La camioneta arranca.
—¿Ya nos vamos? —lanza alguien desde la prisa.
—No, no, ahora él de seguro tiene que darle unos cuantos acelerones pa' que afinque —explica, docto, el sospechoso.
En lugar de "los" acelerones, aparece solo uno, grande, crudo, que satisface al chofer, quien retoma el camino, para volver a detenerse doscientos metros adelante.
—Yo lo dije, eso con un acelerón no afinca.
Unos en broma, otros con una seriedad cercana a la furia, comienzan a exigir que nos regrese, después de todo no estamos tan lejos de la ciudad.
Alguien, en legítimo reclamo, propone gritar todos juntos, : "¡Des-cuen-to! ¡des-cuen-to!, ¡des-cuen-to!".
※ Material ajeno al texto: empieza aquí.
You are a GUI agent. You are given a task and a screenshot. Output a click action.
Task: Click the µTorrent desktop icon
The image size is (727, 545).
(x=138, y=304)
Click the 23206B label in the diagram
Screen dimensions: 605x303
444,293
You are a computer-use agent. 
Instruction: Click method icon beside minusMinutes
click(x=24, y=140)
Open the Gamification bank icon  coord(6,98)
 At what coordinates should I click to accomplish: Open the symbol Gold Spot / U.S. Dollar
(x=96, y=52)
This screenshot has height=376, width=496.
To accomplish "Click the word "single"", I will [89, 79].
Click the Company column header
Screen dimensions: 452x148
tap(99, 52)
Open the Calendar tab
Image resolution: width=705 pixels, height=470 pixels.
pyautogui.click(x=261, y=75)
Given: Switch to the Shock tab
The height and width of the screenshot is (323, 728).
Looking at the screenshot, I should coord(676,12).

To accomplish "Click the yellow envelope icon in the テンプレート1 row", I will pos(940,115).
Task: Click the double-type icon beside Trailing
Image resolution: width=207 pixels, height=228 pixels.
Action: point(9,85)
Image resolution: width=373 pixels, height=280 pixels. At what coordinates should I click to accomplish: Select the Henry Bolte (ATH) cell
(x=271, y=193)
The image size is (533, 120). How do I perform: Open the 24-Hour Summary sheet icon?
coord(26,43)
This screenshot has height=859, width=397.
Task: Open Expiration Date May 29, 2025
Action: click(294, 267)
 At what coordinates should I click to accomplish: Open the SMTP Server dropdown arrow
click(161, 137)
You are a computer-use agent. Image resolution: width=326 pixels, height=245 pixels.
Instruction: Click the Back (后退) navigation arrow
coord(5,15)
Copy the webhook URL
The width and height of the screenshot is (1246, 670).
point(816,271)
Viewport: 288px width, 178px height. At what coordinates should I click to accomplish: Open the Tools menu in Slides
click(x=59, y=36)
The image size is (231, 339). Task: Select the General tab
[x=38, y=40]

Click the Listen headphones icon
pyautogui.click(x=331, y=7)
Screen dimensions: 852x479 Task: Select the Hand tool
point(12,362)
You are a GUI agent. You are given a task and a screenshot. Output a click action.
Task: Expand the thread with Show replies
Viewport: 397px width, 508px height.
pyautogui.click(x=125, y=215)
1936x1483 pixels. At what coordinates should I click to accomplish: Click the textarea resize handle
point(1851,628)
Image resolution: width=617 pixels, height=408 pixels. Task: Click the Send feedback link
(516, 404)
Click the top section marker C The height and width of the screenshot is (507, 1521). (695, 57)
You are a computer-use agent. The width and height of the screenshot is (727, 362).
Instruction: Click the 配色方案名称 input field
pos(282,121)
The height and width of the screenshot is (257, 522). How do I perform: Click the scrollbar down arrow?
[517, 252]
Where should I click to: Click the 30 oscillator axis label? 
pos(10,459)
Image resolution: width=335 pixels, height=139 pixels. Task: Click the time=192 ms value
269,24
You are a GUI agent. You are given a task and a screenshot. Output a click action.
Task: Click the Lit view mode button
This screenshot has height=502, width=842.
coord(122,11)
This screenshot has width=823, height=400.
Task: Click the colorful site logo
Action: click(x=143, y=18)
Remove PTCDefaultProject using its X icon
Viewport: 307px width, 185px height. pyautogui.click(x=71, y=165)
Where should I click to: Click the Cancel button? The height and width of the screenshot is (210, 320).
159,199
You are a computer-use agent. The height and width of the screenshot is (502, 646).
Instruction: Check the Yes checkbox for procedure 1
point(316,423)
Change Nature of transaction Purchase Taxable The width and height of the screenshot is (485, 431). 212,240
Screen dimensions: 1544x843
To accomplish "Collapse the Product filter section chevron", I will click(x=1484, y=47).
El hombre de blanco gira y contrataca:
—Ahí es donde el chofer les dice: "¡Se-ba-jan! ¡se-ba-jan! ¡se-ba-jan!".
—Habría entonces que tomar el carro —le insisten con ironía y al instante un tipo barrigón y gafudo se ofrece entre risas a conducir el camión.
El hombre de blanco baja y el chihuahua se pone nervioso.
—¡Tranquilízate, que no se demora! —regaña la mujer al perro, que deja de dar brincos mudos sobre la esponja del asiento.
Mientras el chófer yace tendido en el asfalto, bajo la cabina, el hombre de blanco le comenta algo sobre "estos carros de petróleo".
—Ellos nunca se rompen, pero cuando lo hacen es del carajo. Yo también tengo uno de estos, un poco más chiquito, y sé como es.
El hombre de blanco sube. El camión arranca y acelera hasta lo profundo del carbulador.
—¡Me va a hacer un cuento a mí! —fanfarronea una vez más, desde la primera fila de asientos y con el chihuahua encima, el colega —infiltrado— del conductor.
—¡Maldito rompehuelgas!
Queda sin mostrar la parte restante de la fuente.